Health Problem: Prader-Willi syndrome (PWS) is a genetic disorder that is highly variable and can affect multiple body systems; there is an associated pattern of physical findings with significant cognitive, neurologic, endocrine, and behavioral abnormalities. Studies in the United States have reported a prevalence rate ranging from 1 per 16,062 to 1 per 25,000 population. Management of PWS focuses on its complications and is age dependent. Growth hormone (GH) therapy has become standard care to normalize height and improve mobility, activity levels, and body composition (increase lean body mass, decrease fat mass).
Technology Description: In adults with PWS, an evaluation of the GH/insulin-like growth factor 1 (IGF-1) axis before recombinant human GH (rhGH) treatment is recommended. The starting dose of rhGH in adults with PWS is 0.1 to 0.2 milligrams per day based on age, presence of edema, prior rhGH exposure and sensitivity, and comcomitant oral estrogen use. The dosage should be titrated based on clinical response, and age- and sex-appropriate IGF-1 levels. Patients receiving rhGH treatment should be followed carefully by an endocrinologist for potential adverse effects during treatment.

### TASKS:
(a) Reproduce the Prader-Willi syndrome summary from "Health Problem: Prader-Willi" up to and including "decrease fat mass).".
(b) In the Prader-Willi syndrome summary, what is the starting daily dose of rhGH for adults with PWS?
(c) Pick up the Prader-Willi syndrome summary where it ends and continue writing it.
You won't need the records for any of this.

### DATA EXCERPTS:
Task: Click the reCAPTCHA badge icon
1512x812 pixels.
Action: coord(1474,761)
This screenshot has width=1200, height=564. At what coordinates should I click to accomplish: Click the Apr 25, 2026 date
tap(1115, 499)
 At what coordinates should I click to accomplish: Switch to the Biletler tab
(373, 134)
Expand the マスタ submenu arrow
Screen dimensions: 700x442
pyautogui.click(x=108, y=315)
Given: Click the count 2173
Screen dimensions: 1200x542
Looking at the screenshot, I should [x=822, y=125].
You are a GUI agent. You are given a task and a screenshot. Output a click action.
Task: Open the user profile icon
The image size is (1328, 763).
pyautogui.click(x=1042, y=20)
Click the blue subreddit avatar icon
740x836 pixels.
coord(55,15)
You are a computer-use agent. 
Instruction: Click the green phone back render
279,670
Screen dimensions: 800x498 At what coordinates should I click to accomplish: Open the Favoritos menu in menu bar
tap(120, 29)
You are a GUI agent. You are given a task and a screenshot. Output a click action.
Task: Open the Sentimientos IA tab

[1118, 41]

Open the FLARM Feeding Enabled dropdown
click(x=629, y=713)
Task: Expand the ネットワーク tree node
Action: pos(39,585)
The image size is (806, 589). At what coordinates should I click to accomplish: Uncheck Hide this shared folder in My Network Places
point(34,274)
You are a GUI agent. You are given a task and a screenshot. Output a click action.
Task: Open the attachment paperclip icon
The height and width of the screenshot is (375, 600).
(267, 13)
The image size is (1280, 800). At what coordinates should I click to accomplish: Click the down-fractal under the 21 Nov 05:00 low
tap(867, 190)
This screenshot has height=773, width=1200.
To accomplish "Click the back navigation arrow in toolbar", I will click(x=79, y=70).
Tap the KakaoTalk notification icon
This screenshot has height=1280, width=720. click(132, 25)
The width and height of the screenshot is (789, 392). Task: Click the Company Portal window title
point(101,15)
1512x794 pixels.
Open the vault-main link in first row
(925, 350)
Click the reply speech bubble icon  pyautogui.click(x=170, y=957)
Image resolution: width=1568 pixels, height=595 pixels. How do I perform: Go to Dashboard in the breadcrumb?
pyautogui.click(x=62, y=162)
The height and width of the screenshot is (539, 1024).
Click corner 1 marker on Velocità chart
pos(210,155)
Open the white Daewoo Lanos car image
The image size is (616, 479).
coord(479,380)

### RESPONSES BY TASK:
(a)
Health Problem: Prader-Willi syndrome (PWS) is a genetic disorder that is highly variable and can affect multiple body systems; there is an associated pattern of physical findings with significant cognitive, neurologic, endocrine, and behavioral abnormalities. Studies in the United States have reported a prevalence rate ranging from 1 per 16,062 to 1 per 25,000 population. Management of PWS focuses on its complications and is age dependent. Growth hormone (GH) therapy has become standard care to normalize height and improve mobility, activity levels, and body composition (increase lean body mass, decrease fat mass).

(b) 0.1 to 0.2 milligrams per day

(c)
Controversy: There do not appear to be any controversies regarding the use of rhGH for the treatment of adults with PWS, other than the lack of evidence in this population.
In adults with PWS:
Is rhGH effective in managing abnormal body composition and its associated metabolic dysfunction and improving clinical outcomes, cognitive function, cardiovascular outcomes, or quality of life?
Is rhGH effective compared with placebo?
What is the effect of rhGH on health outcomes compared with age- and sex-matched obese individuals without PWS not treated with rhGH?
Is the use of rhGH safe?
Have definitive patient selection criteria been identified for the use of rhGH?